# Emoji Sentiment

Are popular emojis generally associated with positive or negative sentiments?

The file `"emoji-sentiment.csv"` provides data on the sentiment associated with various emojis.

Researchers examined 1.6 million tweets across 13 European languages. Each tweet was labeled by annotators as positive (+1), negative (-1), or neutral (0). About 4% of these tweets included emojis.

Columns include:
- `Occurrences [5...max]`: Number of times the emoji appears in the dataset.
- `Position [0...1]`: Average position of the emoji in tweets, from start (0) to end (1).
- `Neg [0...1]`: Percentage of tweets with the emoji that are 'negative'.
- `Neu [0...1]`: Percentage of tweets with the emoji that are 'neutral'.
- `Pos [0...1]`: Percentage of tweets with the emoji that are 'positive'.



In [50]:
# FOR GOOGLE COLAB ONLY.
# Uncomment and run the code below. A dialog will appear to upload files.
# Upload 'emoji-sentiment.csv'.

# from google.colab import files
# uploaded = files.upload()

In [51]:
import pandas as pd
df = pd.read_csv('emoji-sentiment.csv')
df.head(3)

Unnamed: 0,Char,Image [twemoji],Unicode codepoint,Occurrences [5...max],Position [0...1],Neg [0...1],Neut [0...1],Pos [0...1],Sentiment bar (c.i. 95%),Unicode name,Unicode block
0,😂,😂,0x1f602,14622,0.805,0.247,0.285,0.468,,FACE WITH TEARS OF JOY,Emoticons
1,❤,❤,0x2764,8050,0.747,0.044,0.166,0.79,,HEAVY BLACK HEART,Dingbats
2,♥,♥,0x2665,7144,0.754,0.035,0.272,0.693,,BLACK HEART SUIT,Miscellaneous Symbols


### Project Ideas:

Data Cleaning: 
- Remove unnecessary columns that are not useful for your analysis.

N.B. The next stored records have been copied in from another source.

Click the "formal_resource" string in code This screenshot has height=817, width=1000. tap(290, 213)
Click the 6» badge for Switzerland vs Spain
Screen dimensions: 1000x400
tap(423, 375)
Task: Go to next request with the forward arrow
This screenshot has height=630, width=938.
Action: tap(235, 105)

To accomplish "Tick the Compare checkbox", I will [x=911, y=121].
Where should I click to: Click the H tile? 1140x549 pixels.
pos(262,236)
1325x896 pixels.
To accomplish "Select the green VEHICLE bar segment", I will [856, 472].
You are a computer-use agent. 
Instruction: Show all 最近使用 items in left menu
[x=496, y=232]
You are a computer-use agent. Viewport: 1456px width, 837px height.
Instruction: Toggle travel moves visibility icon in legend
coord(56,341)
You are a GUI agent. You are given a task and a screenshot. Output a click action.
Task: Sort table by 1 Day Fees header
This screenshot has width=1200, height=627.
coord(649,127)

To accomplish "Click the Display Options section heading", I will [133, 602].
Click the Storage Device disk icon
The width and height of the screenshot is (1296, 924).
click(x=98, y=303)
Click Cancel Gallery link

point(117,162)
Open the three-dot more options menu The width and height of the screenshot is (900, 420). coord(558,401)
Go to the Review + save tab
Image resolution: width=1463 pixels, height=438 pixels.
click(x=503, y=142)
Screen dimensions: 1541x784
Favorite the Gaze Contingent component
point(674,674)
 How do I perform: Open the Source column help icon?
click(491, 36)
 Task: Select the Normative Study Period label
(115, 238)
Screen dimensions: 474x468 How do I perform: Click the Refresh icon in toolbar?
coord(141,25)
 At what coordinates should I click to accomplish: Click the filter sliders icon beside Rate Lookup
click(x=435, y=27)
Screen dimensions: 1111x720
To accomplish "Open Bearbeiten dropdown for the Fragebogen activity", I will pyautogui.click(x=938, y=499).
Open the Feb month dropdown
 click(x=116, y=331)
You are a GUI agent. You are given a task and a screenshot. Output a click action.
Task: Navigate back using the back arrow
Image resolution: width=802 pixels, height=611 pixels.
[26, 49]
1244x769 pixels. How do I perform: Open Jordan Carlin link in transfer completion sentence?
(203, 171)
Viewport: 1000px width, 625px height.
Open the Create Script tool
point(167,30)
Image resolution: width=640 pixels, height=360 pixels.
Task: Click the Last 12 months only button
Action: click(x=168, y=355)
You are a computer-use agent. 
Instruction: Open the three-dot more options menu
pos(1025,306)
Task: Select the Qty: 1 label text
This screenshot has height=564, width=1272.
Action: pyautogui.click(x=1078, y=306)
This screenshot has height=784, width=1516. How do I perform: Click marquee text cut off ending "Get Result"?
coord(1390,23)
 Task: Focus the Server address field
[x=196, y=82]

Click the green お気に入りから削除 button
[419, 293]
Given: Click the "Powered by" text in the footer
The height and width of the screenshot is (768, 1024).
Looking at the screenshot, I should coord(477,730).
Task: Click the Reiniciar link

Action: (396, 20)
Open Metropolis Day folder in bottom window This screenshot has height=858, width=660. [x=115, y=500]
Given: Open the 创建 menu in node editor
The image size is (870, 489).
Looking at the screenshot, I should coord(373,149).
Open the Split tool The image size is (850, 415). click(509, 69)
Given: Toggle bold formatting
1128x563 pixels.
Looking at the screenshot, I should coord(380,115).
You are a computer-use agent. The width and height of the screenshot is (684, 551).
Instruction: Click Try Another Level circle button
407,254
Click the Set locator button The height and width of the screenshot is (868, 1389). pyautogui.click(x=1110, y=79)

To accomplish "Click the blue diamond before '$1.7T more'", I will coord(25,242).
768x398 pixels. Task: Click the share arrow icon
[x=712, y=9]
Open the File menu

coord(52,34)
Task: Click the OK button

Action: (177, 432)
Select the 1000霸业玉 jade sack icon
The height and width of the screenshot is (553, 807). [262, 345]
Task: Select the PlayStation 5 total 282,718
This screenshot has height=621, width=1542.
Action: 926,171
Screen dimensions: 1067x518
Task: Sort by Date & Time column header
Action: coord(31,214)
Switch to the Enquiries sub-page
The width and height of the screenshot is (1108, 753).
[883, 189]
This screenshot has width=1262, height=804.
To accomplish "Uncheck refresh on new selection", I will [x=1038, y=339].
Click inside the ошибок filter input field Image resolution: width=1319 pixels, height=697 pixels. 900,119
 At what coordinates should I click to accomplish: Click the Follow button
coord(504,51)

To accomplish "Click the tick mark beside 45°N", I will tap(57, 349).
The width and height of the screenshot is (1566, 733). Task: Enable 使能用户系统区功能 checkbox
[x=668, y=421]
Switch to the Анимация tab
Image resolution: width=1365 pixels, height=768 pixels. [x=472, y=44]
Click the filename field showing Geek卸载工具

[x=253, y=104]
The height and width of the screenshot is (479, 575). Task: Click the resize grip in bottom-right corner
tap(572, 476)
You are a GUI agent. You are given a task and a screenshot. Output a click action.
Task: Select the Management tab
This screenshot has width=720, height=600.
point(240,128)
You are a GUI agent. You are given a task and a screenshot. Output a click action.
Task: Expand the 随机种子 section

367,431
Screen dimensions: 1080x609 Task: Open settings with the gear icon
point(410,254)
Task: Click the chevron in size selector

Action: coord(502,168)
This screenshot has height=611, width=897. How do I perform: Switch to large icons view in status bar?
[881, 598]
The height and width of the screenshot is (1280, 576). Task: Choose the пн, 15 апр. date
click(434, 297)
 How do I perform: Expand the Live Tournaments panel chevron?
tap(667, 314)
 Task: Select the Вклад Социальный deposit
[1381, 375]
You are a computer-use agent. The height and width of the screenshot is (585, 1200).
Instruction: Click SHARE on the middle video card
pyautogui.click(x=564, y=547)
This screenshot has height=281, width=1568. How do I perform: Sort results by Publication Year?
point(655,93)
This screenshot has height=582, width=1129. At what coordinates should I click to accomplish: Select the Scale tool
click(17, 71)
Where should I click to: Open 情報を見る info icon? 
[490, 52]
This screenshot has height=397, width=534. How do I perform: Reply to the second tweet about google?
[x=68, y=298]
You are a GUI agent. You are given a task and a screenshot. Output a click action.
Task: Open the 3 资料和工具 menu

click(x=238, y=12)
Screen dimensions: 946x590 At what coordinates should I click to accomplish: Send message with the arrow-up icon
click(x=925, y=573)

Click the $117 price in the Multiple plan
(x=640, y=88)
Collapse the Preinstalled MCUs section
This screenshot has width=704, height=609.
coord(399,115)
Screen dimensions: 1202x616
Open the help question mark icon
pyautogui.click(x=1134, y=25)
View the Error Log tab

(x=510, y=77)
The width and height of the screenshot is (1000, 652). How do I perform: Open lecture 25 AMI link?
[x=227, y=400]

- Rename the remaining columns using `snake_case` (all lowercase letters with underscores between words).

New Variables:
- Add a new column called `sentiment`, where sentiment = (% positive tweets) - (% negative tweets).

- Add a `positive_flag` column that is `True` if `sentiment > 0` (or above a set threshold), otherwise `False`.

Types of questions you can now answer more easily:
- What percentage of emojis in the dataset have a positive sentiment?

- What percentage of the top 20 most popular emojis are positive?

- Which emoji (with more than 500 mentions) is the most positive?

- Which emoji (with more than 500 mentions) is the most negative?

- Where in the tweets are most emojis located (i.e. at the beginning or the end)?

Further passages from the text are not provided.